# Investigating the use of Modern Heterogeneous CPU-FPGA Architectures on the 3-SAT Problem

Gabriel Coimbra Universidade Federal Viçosa, UFV Florestal, Brazil gabriel.coimbra@ufv.br Lucas Bragança Universidade Federal Viçosa, UFV Florestal, Brazil lucas.braganca@ufv.br José Augusto M. Nacif Universidade Federal Viçosa, UFV Florestal, Brazil jnacif@ufv.br

*Abstract*—The technology of Field Programmable Gate Array (FPGA) has been very promising in solving problems with low power cost and high performance. In this paper, we investigate how an FPGA can help accelerate traditional CPU/GPU SAT solvers. For this, we used OpenCL, a framework that provides an easy-to-use programming interface across heterogeneous platforms. We were able to design an accelerator that can solve up to 40 variables of a satisfiable instance in 14 ms. Unsatisfiable instances with 20 variables can be solved in 343 ms.

Index Terms—SAT, bruteforce, FPGA

## I. INTRODUCTION

SAT is a large studied NP-complete problem on Computer Science and Mathematics. It checks if there is a combination of the variable values in a boolean formula that can successfully satisfy it. A formula is represented by a Conjunctive Normal Form (CNF) [1], which is a logic conjunction of clauses. Every clause then holds the literals in a disjunction as the example in 1. This means that at least one literal in each formula must be true for the whole instance to be true. This problem has been largely studied and has numerous varieties of applications in Electronic Design Automation (EDA), Automatic Theorem Proving and Artificial Intelligence [2].

$$(X_0 \vee \neg X_1 \vee \neg X_2) \wedge (\neg X_1 \vee X_2 \vee X_3) \wedge (X_1 \vee \neg X_4 \vee \neg X_3)$$
(1)

Since the introduction of Davis-Putenam-Longemann-Loveland (DPLL) algorithm [3], which is the base current CPU SAT solvers rely upon, a lot of new techniques and heuristics have been introduced in the basic SAT arsenal. Conflict Driven Clause Learning (CDCL) presented in [5] is now the state-of-the-art of the majority of the solvers. But recently, instead of searching for a better algorithm for increasing the CPU perfomance, many of studies begin to shift the focus to GPUs or FPGAs for accelerating the solving process [6]–[13]. Because the inherently sequential nature of SAT [14], is challenging to build SAT solvers with good performance on FPGAs. We use OpenCL, an alternative to Register Transfer Level (RTL), that is often increases productivity with the cost of lower throughput.

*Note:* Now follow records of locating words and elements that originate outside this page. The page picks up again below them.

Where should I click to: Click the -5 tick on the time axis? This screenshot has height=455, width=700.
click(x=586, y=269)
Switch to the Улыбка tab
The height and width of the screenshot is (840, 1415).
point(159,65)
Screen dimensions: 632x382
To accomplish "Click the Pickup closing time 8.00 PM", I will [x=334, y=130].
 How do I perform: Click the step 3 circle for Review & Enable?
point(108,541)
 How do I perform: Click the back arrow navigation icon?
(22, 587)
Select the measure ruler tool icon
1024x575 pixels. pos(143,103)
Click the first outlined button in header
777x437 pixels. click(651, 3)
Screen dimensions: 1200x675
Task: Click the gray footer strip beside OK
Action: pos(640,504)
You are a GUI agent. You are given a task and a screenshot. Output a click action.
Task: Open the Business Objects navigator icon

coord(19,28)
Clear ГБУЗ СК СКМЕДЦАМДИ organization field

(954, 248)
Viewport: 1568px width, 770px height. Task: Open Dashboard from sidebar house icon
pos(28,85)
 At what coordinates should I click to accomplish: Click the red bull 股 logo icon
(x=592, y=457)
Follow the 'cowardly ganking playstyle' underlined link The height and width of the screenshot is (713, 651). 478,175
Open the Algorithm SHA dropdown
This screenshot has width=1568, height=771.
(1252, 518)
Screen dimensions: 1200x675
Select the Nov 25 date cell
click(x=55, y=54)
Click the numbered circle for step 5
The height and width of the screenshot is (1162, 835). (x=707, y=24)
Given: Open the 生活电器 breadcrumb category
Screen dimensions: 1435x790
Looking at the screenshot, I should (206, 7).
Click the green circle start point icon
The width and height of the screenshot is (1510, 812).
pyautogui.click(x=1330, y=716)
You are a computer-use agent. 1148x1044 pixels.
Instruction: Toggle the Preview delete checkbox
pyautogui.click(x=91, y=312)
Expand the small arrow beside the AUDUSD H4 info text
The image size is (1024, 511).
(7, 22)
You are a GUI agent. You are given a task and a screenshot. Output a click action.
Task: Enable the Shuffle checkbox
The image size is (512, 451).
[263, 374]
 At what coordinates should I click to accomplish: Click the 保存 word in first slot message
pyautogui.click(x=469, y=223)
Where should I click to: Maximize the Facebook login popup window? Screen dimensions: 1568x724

In the paper, we show how a low latency acceleration pipeline is implemented with OpenCL in a heterogeneous CPU-FPGA platform. The algorithm is a simple brute force which relies upon the fast circuitry that it is built in the FPGA for targeting specific problems. For better results within our algorithm we targeted 3-SAT problems, a variation of SAT which every clause has at maximum three literals. As we can successfully turn any SAT in a *equisatisfiable* 3-SAT in polynomial time [15] we take advantage of this property to extend the range of applications of this solver back to the original SAT.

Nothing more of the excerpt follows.